Fabian and colleagues utilized a meta-analysis for their data synthesizing. They combined the data from different studies to assess the overall diet quality in points (they also considered the difference between means and potential risk ratios). They got the quality of lacto-ovo vegetarian or vegan diets 4.5-16.4 points higher on HEI-10 (Healthy Eating Index) than that of nonvegetarians in 11 out of 15 studies.
Fabian and colleagues divided all the studies into subgroups according to the age and social status of the participants and analyzed the outcomes within each group. This meta-analysis technique helped the researchers see that vegetarian diets are healthier than nonvegetarian ones, and this result was proved by both overall and subgroup analysis.

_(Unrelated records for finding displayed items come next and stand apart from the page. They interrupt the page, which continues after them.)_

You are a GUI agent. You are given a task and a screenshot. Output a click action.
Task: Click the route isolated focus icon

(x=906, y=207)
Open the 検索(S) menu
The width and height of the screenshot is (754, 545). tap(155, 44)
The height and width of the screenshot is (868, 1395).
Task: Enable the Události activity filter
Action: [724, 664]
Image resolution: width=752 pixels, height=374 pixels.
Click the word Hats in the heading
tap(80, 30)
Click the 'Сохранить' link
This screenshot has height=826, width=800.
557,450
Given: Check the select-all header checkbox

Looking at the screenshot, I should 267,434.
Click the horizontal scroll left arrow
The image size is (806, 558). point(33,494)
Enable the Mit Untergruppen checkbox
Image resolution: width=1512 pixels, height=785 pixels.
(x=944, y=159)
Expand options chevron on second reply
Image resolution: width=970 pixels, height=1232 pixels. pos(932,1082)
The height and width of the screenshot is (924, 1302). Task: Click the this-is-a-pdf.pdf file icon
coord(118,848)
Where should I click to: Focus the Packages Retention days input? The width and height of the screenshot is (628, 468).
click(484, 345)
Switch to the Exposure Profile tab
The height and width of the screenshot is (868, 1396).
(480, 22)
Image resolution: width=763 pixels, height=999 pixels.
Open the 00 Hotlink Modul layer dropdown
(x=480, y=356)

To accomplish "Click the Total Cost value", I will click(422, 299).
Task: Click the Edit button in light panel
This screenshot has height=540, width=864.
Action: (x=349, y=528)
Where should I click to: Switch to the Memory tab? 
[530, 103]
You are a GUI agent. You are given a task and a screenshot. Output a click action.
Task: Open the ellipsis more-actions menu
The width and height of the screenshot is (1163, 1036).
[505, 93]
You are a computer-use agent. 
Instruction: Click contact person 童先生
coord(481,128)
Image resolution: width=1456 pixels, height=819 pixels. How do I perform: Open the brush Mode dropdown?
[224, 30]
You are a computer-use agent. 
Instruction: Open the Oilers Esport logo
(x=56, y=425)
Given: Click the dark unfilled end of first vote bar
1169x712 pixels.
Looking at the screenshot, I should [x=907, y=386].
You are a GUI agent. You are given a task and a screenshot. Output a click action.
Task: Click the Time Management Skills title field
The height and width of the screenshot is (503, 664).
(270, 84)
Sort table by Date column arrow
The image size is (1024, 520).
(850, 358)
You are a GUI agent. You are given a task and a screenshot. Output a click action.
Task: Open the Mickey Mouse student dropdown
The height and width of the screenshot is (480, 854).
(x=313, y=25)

Step 7. Report Writing and Publishing
The main goal of a systematic review is to write a consistent article that can share the answers to your research question and provide data-based explanations of how you have arrived at such conclusions.
The article usually consists of the following parts (sections):
- Abstract - the review summary
- Introduction - indicating the rationale of the research project and objectives
- Methods - what selection criteria, search designs, data extraction methods, and ways of data synthesis have you used
- Results - selection process outcomes, characteristics of the study, bias risks, and the overall synthesis results
- Discussion - results’ interpretation and review limitations
- Conclusion - you indicate the answer to the research question and its practical implications for further research projects
Use the PRISMA checklist to ensure that you have included everything needed in your systematic review. Publish your report in a systematic review database or an academic peer-reviewed journal.
Dr. Kristune Fabian and her colleagues published their review in the Cochrane Database of Systematic Reviews and in the scientific journal “Experimental Aspects of Nutrition” in 2012. They made updates to that review in 2020. Fabian and colleagues concluded that vegetarian diets are healthier than nonvegetarian ones, and they can lead to health improvements.
Final Thoughts
A systematic review is a great way to consider all the initial sources and previous studies on the research question of your project. The research results will look more reputable, reliable, and valid if they are based on consistent and well-researched evidence.
You can see here how to create a systematic review and what benefits it can provide. If you follow the principles and recommendations provided in this article, your research project is sure to be a success.